3 Replies Latest reply on Jul 26, 2013 9:51 AM by pboedges

    McAfee ePO Orchestrator administration question

      I am in an environment where I want to completely segregate administrative access. 


      I have 2 administrative users, one for Division_A, one for Division_B. I have the servers/workstations separated into different subtrees Subtree_A Subtree_B. Say each administrator belongs to a different Active Directory group as well Group_A and Group_B. Is it at all possible to restrict access so that each Administrator could only see the Servers/Workstations in his Subtree? For instance the Division_A administrator wouldnt even have read access to Subtree_B; this user should not be able to see the Hosts or the Policies that are in place.


      Is this possible?


      The other solution I am looking into is to create 2 separate ePO servers to manage a very small number of Nodes, separation is important.


      Thank you,

        • 1. Re: McAfee ePO Orchestrator administration question
          Laszlo G

          Hi mattwod, you can assign different permission sets to them so they can only see their specific system tree but you won't be able to set them see only their own policies because on ePO you can set permissions by product but not by policy owner


          El mensaje fue editado por: ulyses31 on 26/07/13 10:58:16 CEST
          1 of 1 people found this helpful
          • 2. Re: McAfee ePO Orchestrator administration question

            Thanks for the response, I just need a little clarification please...


            So all administrators can see and use all policies?

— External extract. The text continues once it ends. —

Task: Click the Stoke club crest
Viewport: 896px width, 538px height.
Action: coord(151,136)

But only policy owners can edit the policies they own? 


            When you say I can set permissions by product does that means I could set permissions so that an administrator could either not see any policies or I can set it so he could see all policies?  (But I cannot set permissions that would allow him to see some but not others)


            So I would have 2 SUBtrees right? and I can assign permissions and access to those in such a manner that Admin_B would not even see the Division_A Subtree, or that person would see the Directory and it would be empty?

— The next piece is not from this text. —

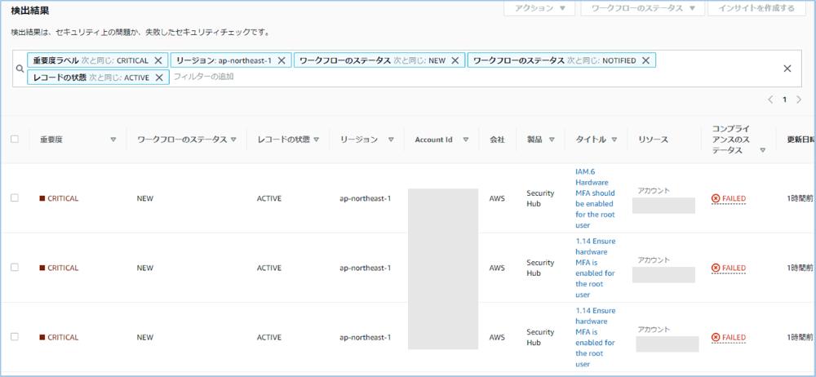The image size is (816, 377).
Task: Go to previous page of findings
Action: [x=770, y=100]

            McAfee ePO Tree


                      |      Division_A Systems: (Only Admin_A can see these systems and systems within the tree)

                      |                   |__

                      |                         Division_A_Workstations      


                      |      Division_B Systems: (Only Admin_B can see these systems)

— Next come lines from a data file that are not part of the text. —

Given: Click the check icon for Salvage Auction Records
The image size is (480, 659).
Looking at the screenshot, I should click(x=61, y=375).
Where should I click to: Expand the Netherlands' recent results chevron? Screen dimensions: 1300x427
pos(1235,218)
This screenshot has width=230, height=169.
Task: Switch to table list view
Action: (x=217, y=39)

                             Other Systems: (Both Admins can see these systems)



            Thanks again, really appreciate the quick response!

            • 3. Re: McAfee ePO Orchestrator administration question



              By default Global Administrators would have visibility into everything and are not effected by other permission sets. 


              You can configure a permission set for each product that you have and assign someone full rights for the policies for that product and they would be the only ones aside from the Global Admins that would have access to those policies. 


              You can also configure a permission set to restrict who has visibility into each point product (i.e VSE, HIPS, HDLP). 


              Additionally for the two Divisions you have listed above, you would need to create two permission sets and under the System Tree Access field, grant them only access to their respective container.  only the user assigned to that permission set would be able to see the systems contained within.


              Also you can have one person assigned to multiple permission sets if need be.